Mais nous ne pouvions en dire que peu de choses, sinon qu’il se délitait apparemment dans l’air sans toutefois créer le moindre gaz. Et si notre atmosphère semblait lui faire de l’effet, il ne faisait état d’aucune réaction aux produits les plus agressifs que nous connaissions. Tout au plus semblait-il capable de ronger les matériaux les plus stables que nous avions en notre possession, allant jusqu’à apparemment dissoudre le diamant. Et restait toujours cette étrange couleur, que nous ne pouvions placer autrement que dans le spectre de la lumière visible, car nous le voyions très bien de nos propres yeux, mais qui n’avait sa place nulle part dans la gamme chromatique.
« Il va falloir refaire la coiffure de Rainbow Dash » blagua à nouveau Maud de son ton monocorde et j’étais désormais certaine que ces étranges traits d’humour étaient sa façon de faire paraître sa profonde excitation face à l’incongruité que nous étudiions en ce moment. Néanmoins se posait la question de la conservation de la pierre, celle-ci diminuant à vue d’œil sans qu’il soit pourtant possible de l’imputer aux effets de nos expériences. La docteur ès géologie me proposa alors comme solution de diviser l’échantillon en trois et de les placer sous différentes méthodes de protection : sous vide, dans l’azote liquide et sous un sort de stase.

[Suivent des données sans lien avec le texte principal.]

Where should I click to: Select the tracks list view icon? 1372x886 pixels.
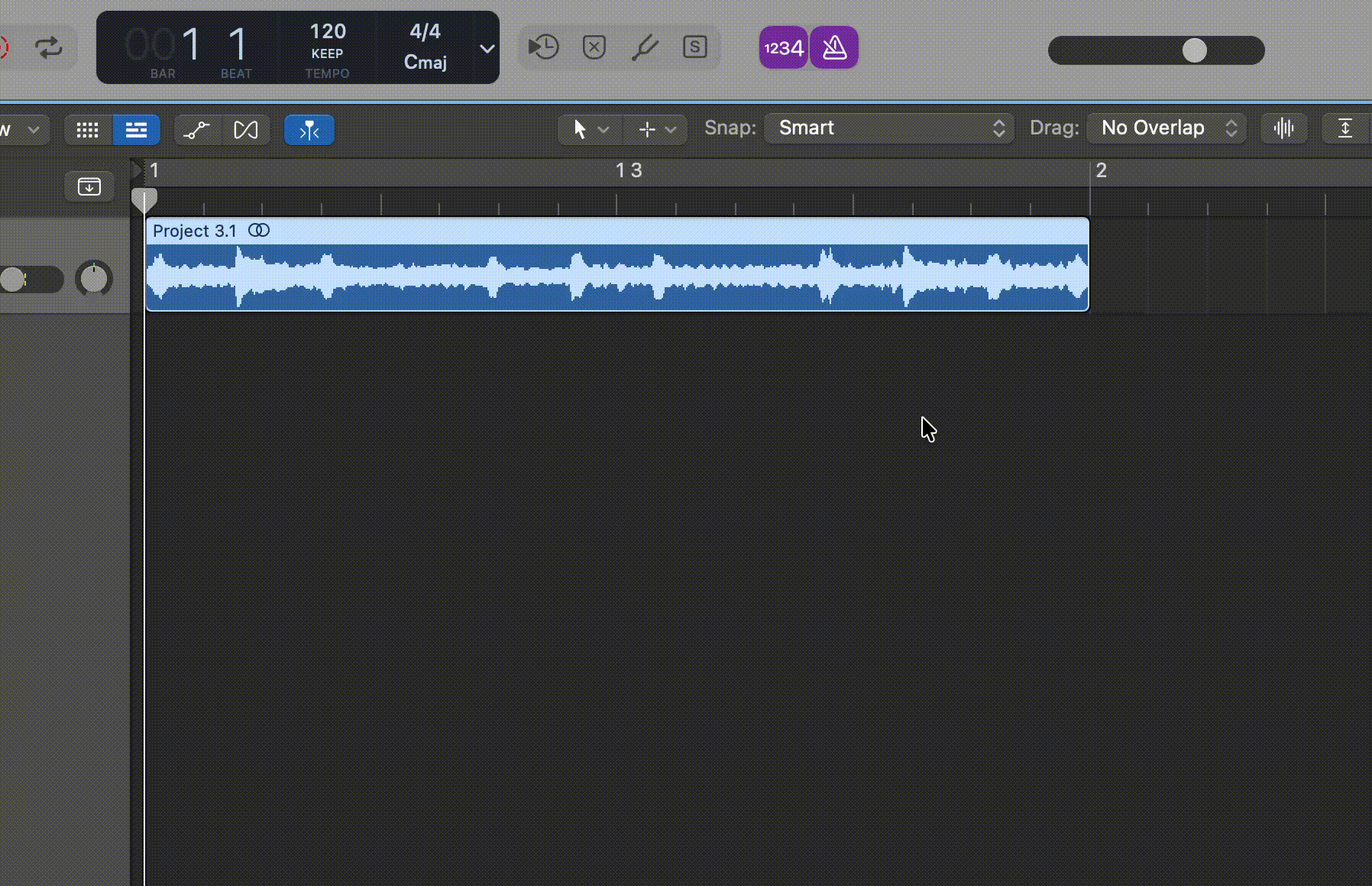point(136,130)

A l’idée de devoir à nouveau fragmenter cette roche et réentendre ces sons qui ne devraient pas exister, mon corps se bloqua sans que je puisse y faire grand-chose. Bien que je m’attendais à une intensité moindre en raison de la faible taille de notre échantillon, quelque chose dans mon esprit refusait même cette possibilité. Maud n’eut donc d’autre choix que de réaliser ce travail seule alors que j’attendais dans une pièce située à l’autre bout du bâtiment, essayant tant bien que mal de me détendre après cette crise inattendue. Et lorsqu’elle vint me chercher, je notais de légères crispations sur son visage. Même si celui-ci gardait toujours cette expression profondément neutre, il semblait donc que même la stoïque jument ne pouvait rester insensible à ces sons.
Elle n’en fit cependant aucune mention, préférant me faire part de sa volonté de m’accompagner à mon retour à Ponyville afin d’observer de ses propres yeux l’impact et ce qu’il restait de la météorite. Ce qui lui donnerait aussi l’occasion de rentre visite à sa sœur. J’acceptai avec plaisir, ne serait-ce que pour Pinkie et après une courte nuit, durant laquelle je suis certaine d’avoir rêvée de ces horribles sons et de cette étrange couleur, nous étions à nouveau en chemin pour Ponyville.